Dari buku The Ego Tunnel pengarang Metzinger Thomas

Revolusi Kota Stafford terletak di pusat Kansas, sedikit lebih dekat ke perbatasan selatan. Populasinya tidak melebihi seribu keluarga, dan sekolahnya sangat kecil sehingga tim sepak bola hanya delapan pemain. Pada awal abad ke-20, anggota keluarga Newell dikenal di kota sebagai

Dari buku penulis

BAB II REVOLUSI RANGKA Seberapa sering Anda harus menelepon? tanggal pasti, seperti: "Apakah Anda ingat bagaimana 6 Juni 1975 ..."? Mungkin tidak sering. Setiap keluarga memiliki catatan waktunya sendiri, kronologinya sendiri. Ketika mereka berkata: “Itu ketika kami kembali dari kamp, ​​​​tetapi belum pindah ke yang baru

Dari buku penulis

14. Revolusi yang akan datang Pentingnya epigenom dalam patogenesis penyakit umum pada manusia mungkin sama pentingnya dengan peran mutasi. AG Wilson Wrasse berkepala biru hidup di terumbu karang Laut Karibia. Laki-laki yang berani dan agresif

Dari buku penulis

Bagian Ketiga Revolusi Kesadaran

Perlunya "revolusi hijau" di negara-negara berkembang disebabkan, pertama-tama, oleh sedikitnya lahan dan jumlah besar populasi. Ketidakseimbangan seperti itu mengancam kematian massal orang-orang karena kelaparan. Pada saat itu perlu untuk mengambil beberapa solusi konstruktif masalah kelaparan akut.
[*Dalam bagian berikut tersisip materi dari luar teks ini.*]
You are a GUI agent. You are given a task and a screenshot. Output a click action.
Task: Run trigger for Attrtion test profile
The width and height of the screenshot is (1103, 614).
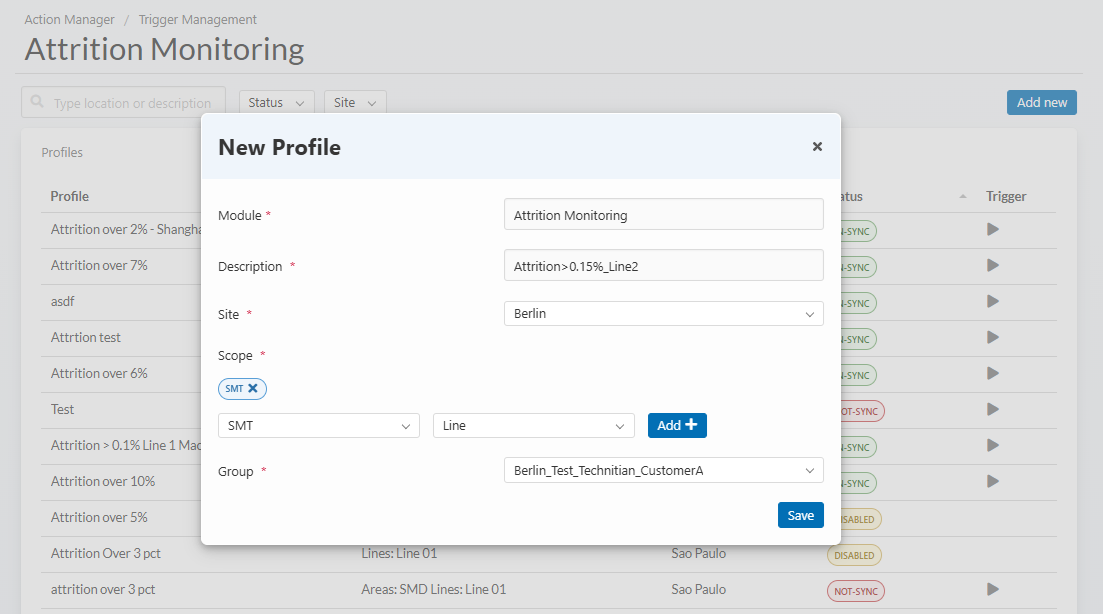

"Revolusi Hijau" dimulai di Meksiko dengan pengembangan varietas tanaman baru yang lebih tahan terhadap iklim lokal dan budidaya skala besar lebih lanjut. Orang-orang Meksiko membudidayakan beberapa varietas gandum dengan hasil tinggi. Selanjutnya, "revolusi hijau" melanda Filipina, Asia Selatan, India, dll. Di negara-negara ini, selain gandum, beras, jagung, dan beberapa tanaman lainnya ditanam. Pada saat yang sama, beras dan gandum adalah yang utama.

Sistem irigasi yang lebih baik telah digunakan oleh petani, karena hanya pasokan air yang stabil dan cukup yang dapat memastikan pertumbuhan tanaman secara normal. Selain itu, proses penanaman dan pengumpulan dimekanisasi secara maksimal, meskipun tenaga manusia masih digunakan di tempat. Juga, dalam rangka meningkatkan kualitas dan perlindungan terhadap hama di jumlah yang diperbolehkan berbagai pestisida dan pupuk mulai digunakan.

Pencapaian dan konsekuensi Revolusi Hijau

"Revolusi Hijau", tentu saja, menyebabkan peningkatan produktivitas dan kebangkitan pertanian di negara-negara ini. Itu memungkinkan untuk meningkatkan ekspor tanaman budidaya dan, dengan demikian, sampai batas tertentu, memecahkan masalah nutrisi pertumbuhan populasi planet ini.

Namun, penerapan intensif pencapaian ilmiah di sektor pertanian membutuhkan investasi keuangan yang cukup besar dan, pada akhirnya, menyebabkan peningkatan tajam dalam harga tanaman budidaya. Pada saat yang sama, produsen kecil dan petani miskin sama sekali tidak dapat menggunakan perkembangan ilmiah terbaru dalam menumbuhkan varietas produk pertanian yang produktif karena kurangnya peluang finansial. Banyak dari mereka harus meninggalkan jenis kegiatan ini dan menjual bisnis mereka.

Revolusi Hijau hanya mencapai sebagian dari tujuan utamanya untuk memberi makan penduduk yang kelaparan di negara-negara berkembang, meskipun ada peningkatan hasil panen yang mencolok. Orang miskin tidak mampu membeli produk mahal seperti itu. Oleh karena itu, sebagian besar diekspor.

"Revolusi Hijau" juga menyebabkan konsekuensi lingkungan yang parah. Ini adalah penggurunan, pelanggaran rezim air, konsentrasi di tanah logam berat dan garam, dll.